(Saved data entries)
○ ○ ○
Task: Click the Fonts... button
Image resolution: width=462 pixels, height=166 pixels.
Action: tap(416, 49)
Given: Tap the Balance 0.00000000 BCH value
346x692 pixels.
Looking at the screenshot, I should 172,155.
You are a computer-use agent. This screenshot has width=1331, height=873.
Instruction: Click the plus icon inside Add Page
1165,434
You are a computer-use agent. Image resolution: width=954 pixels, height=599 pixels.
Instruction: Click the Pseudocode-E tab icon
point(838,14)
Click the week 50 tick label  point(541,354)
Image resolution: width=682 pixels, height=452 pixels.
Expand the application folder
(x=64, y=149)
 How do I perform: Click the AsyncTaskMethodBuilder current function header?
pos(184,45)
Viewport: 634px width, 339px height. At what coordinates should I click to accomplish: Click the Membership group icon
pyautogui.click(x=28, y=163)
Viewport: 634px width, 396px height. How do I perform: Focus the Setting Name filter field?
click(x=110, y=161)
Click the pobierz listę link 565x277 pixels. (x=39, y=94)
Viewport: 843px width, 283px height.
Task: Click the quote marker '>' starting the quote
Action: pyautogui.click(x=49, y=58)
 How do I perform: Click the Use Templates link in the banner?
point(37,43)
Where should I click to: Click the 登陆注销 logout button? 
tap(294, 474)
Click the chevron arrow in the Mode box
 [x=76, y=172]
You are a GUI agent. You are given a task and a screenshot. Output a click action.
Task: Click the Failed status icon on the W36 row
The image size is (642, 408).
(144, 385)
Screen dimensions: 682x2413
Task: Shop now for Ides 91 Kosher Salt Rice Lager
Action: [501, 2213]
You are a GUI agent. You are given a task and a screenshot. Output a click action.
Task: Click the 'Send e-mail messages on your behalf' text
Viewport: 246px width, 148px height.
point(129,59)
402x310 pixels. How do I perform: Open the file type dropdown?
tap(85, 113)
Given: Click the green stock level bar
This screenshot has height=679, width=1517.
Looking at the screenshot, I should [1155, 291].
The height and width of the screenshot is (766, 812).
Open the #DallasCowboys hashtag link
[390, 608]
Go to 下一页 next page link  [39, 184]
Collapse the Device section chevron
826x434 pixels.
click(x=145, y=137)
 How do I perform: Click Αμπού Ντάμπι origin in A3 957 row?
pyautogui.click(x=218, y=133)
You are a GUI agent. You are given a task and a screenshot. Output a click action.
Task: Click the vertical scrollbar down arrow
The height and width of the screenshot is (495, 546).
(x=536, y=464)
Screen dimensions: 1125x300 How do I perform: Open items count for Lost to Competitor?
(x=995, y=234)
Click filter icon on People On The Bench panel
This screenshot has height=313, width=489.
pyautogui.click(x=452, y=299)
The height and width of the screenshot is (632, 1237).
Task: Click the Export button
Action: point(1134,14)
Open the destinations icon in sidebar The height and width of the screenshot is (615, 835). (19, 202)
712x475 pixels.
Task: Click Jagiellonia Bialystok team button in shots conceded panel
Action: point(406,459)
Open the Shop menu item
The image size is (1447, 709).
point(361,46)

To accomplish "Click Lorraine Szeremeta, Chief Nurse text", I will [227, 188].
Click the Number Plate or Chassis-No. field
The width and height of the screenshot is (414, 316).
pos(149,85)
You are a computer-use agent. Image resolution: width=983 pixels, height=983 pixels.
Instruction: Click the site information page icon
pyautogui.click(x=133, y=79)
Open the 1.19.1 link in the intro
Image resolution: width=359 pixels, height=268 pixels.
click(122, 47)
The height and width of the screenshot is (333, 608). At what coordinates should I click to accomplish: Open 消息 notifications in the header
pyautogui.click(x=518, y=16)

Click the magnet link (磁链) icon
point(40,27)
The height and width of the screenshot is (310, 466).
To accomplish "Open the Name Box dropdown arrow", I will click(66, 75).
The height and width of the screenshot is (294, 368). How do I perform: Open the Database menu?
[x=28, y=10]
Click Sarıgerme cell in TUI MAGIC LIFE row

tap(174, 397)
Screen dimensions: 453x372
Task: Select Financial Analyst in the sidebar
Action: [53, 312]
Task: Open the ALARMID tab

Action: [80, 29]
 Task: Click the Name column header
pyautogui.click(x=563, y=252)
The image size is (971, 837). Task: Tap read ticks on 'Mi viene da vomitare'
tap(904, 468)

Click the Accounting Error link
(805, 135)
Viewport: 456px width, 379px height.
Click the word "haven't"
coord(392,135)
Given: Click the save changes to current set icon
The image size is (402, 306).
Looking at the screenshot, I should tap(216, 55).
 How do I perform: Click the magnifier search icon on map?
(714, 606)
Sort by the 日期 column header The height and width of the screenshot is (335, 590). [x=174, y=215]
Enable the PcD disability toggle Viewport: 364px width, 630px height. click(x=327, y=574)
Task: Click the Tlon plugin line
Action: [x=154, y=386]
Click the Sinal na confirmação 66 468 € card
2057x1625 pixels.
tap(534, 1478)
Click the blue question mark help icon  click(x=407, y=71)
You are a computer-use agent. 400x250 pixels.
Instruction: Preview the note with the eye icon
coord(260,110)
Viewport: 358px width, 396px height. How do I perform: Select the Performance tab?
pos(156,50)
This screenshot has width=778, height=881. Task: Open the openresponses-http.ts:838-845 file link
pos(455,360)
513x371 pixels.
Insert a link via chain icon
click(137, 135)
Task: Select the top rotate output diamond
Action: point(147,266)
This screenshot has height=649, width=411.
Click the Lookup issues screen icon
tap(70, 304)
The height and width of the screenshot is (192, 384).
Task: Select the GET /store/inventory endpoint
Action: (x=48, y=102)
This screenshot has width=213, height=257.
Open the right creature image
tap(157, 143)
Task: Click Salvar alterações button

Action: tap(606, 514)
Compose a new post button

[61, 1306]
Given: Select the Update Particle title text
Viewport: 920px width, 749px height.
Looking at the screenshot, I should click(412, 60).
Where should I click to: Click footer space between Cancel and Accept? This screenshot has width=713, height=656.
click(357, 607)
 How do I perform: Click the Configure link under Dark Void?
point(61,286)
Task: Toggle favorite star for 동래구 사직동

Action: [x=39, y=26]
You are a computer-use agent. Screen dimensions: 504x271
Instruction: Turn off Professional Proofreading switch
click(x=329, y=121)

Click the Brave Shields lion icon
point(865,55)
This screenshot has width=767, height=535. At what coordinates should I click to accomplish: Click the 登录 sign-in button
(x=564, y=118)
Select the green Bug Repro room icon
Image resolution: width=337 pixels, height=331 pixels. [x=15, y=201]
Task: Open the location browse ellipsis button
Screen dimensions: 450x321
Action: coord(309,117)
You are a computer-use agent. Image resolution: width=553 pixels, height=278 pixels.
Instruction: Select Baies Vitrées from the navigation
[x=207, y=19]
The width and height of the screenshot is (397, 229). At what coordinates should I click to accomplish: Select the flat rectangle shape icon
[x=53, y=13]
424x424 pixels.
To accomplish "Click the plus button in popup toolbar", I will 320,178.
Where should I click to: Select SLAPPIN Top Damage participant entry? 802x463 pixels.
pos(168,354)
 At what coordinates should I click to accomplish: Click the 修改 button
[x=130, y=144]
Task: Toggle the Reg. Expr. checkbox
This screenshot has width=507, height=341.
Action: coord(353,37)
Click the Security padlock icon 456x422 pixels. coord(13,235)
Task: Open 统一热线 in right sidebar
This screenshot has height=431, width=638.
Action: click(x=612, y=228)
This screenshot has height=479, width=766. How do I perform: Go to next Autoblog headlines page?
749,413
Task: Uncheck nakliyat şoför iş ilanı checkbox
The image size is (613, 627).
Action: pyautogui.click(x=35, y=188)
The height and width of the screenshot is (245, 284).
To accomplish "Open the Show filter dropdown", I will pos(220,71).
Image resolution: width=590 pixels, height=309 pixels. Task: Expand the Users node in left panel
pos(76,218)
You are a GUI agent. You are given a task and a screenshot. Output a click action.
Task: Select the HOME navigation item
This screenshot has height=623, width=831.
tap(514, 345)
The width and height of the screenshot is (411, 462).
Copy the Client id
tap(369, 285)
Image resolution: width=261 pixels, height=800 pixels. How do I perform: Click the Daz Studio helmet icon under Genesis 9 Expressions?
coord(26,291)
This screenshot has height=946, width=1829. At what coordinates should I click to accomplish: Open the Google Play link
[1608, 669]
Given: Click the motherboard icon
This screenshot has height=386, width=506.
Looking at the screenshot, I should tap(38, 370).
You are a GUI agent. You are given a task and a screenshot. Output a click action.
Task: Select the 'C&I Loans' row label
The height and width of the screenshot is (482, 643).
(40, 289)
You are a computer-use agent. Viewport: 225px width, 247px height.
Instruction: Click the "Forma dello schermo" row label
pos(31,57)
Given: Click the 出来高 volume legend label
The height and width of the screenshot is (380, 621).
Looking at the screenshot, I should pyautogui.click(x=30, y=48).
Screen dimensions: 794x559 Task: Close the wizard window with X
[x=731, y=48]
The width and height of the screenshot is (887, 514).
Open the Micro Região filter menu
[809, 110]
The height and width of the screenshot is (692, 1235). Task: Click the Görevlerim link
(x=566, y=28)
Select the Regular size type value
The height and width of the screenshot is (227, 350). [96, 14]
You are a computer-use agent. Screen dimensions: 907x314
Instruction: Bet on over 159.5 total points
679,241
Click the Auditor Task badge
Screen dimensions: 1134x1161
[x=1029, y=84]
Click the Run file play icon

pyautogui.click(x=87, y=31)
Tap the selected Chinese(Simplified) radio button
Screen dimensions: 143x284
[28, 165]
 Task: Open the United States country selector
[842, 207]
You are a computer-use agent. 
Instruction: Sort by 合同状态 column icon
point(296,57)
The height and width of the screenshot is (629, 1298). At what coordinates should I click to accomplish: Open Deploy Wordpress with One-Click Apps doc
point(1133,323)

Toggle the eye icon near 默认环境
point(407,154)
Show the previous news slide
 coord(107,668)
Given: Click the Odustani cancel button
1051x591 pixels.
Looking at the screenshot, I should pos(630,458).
○ ○ ○
TASK INSTRUCTIONS: Search the data above for the string "checkbox" and report each line that holds it.

RESPONSE TO THIS TASK:
Task: Toggle the Reg. Expr. checkbox
Task: Uncheck nakliyat şoför iş ilanı checkbox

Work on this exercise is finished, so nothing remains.